GOAL OF THE EXERCISE:
Repeat the records exactly, minus the pictures.
◇ ◇ ◇ ◇
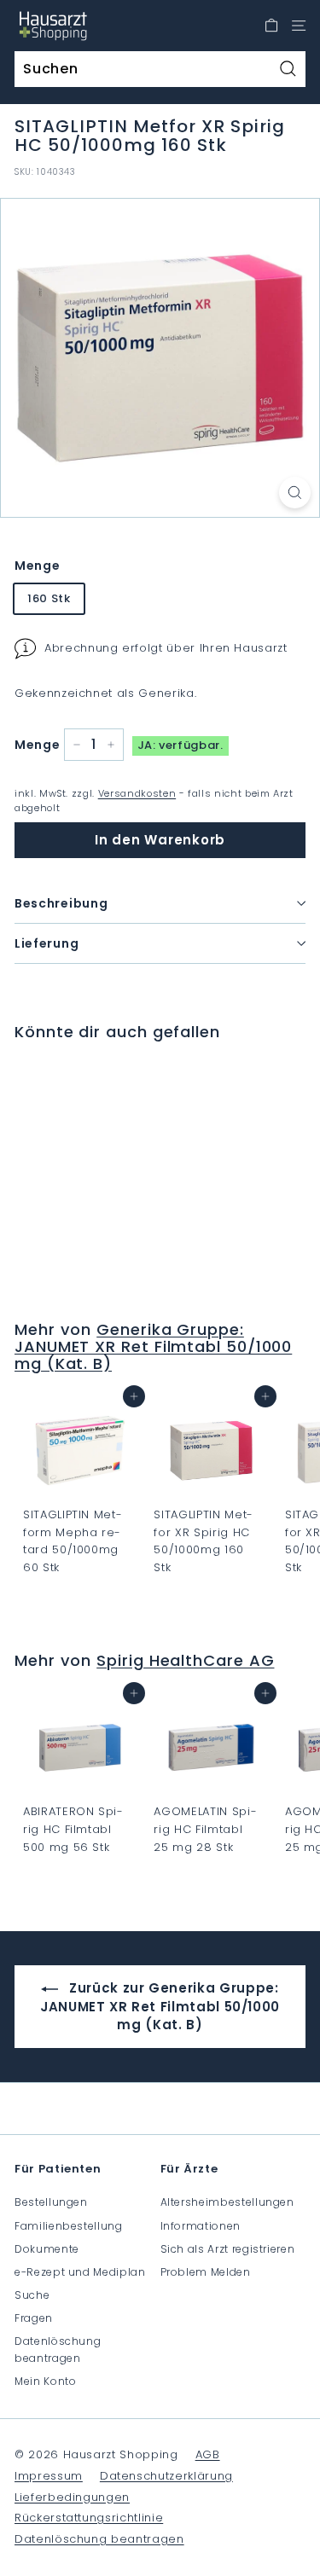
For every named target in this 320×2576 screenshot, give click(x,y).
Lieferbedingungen (72, 2497)
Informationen (200, 2226)
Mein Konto (46, 2381)
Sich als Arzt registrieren (227, 2249)
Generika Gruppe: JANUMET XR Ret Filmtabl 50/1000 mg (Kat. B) (153, 1346)
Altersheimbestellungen (227, 2202)
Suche (32, 2295)
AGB (207, 2454)
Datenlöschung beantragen (58, 2349)
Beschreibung (61, 903)
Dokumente (47, 2249)
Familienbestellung (69, 2226)
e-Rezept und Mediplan (80, 2272)
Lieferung (47, 943)
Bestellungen (51, 2202)
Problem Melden (205, 2272)
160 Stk (49, 598)
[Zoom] (295, 492)
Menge (37, 565)
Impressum (49, 2476)
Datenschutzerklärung (166, 2476)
◇ ◇ ◇ ◇
RESPONSE:
For every named target in this 320×2576 screenshot, give click(x,y).
Lieferbedingungen (72, 2497)
Informationen (200, 2226)
Mein Konto (46, 2381)
Sich als Arzt registrieren (227, 2249)
Generika Gruppe: JANUMET XR Ret Filmtabl 50/1000 mg (Kat. B) (153, 1346)
Altersheimbestellungen (227, 2202)
Suche (32, 2295)
AGB (207, 2454)
Datenlöschung beantragen (58, 2349)
Beschreibung (61, 903)
Dokumente (47, 2249)
Familienbestellung (69, 2226)
e-Rezept und Mediplan (80, 2272)
Lieferung (47, 943)
Bestellungen (51, 2202)
Problem Melden (205, 2272)
160 Stk (49, 598)
[Zoom] (295, 492)
Menge (37, 565)
Impressum (49, 2476)
Datenschutzerklärung (166, 2476)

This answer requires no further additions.